Sure, residents and visitors passing through on their way to hunt and fish the province’s boreal wilderness can stop in to pick up dry goods, camping supplies and some of in-house butcher Guthrie Winn’s sausage (former prime minister Stephen Harper is a fan), and trappers can still sell raw furs or trade for groceries.
But it’s the stuff mounted on the walls and hanging from the ceiling — taxidermied wildlife, buckskin jackets, wood and bone carvings, airbrushed drums, birchbark canoes — that makes Robertson truly special, a sort of living museum to a way of life that is at risk of disappearing.
“A lot of the things you see are not for sale, they’re part of his collection, or we really love them and don’t want to part with them,” says Diane Robertson. She’s referring to her late father-in-law, Alex, who left a decades-long career as a fur buyer with Hudson’s Bay Company to purchase the La Ronge Grocery Store in 1967. In the 1970s, global demand for high-quality furs fuelled a Canadian export industry worth hundreds of millions of dollars annually, and, in spite of competition from HBC, within seven years the Robertsons were able to build a bigger store beside the original building, at which point they changed the name to Robertson Trading Co. They would renovate twice more over the years to expand the business, which today is run by Alex’s son Scott.

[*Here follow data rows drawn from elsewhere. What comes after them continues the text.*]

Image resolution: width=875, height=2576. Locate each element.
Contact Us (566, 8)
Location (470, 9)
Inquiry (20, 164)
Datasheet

Robertson attributes Alex’s success to the relationships he forged with trappers in the area and their families. She says he had “a real love” of Indigenous handicrafts, and would buy buckskin jackets if someone needed the money — or just because he liked them. The store still sells moccasins made of tanned moose hide, beaded by hand and trimmed with otter fur by local Cree artist Cathy Clinton Ratt, a member of the Lac La Ronge Indian Band.
A small office above the shop floor houses surplus goods and the things too precious to be displayed, including birchbark baskets and binders full of delicate birchbark biting, which traditionally were used as stencils for beading but are also elaborate artworks in their own right. A painting of Alex holding up two wolverine pelts by local Métis artist Roger Jerome has pride of place in the creaky stairwell.
These days, the price of fur is fashion-dependent, but the industry is ticking along. “The only thing that’s going extinct are the trappers,” Robertson says. The advent of the digital age and the intergenerational trauma of residential schools have created a traditional knowledge gap that Cree Elders are working to bridge.
“They’re trying to keep it in the schools and teach kids handicrafts and trapping,” says Robertson. “We just have to see whether or not somebody will take it on.”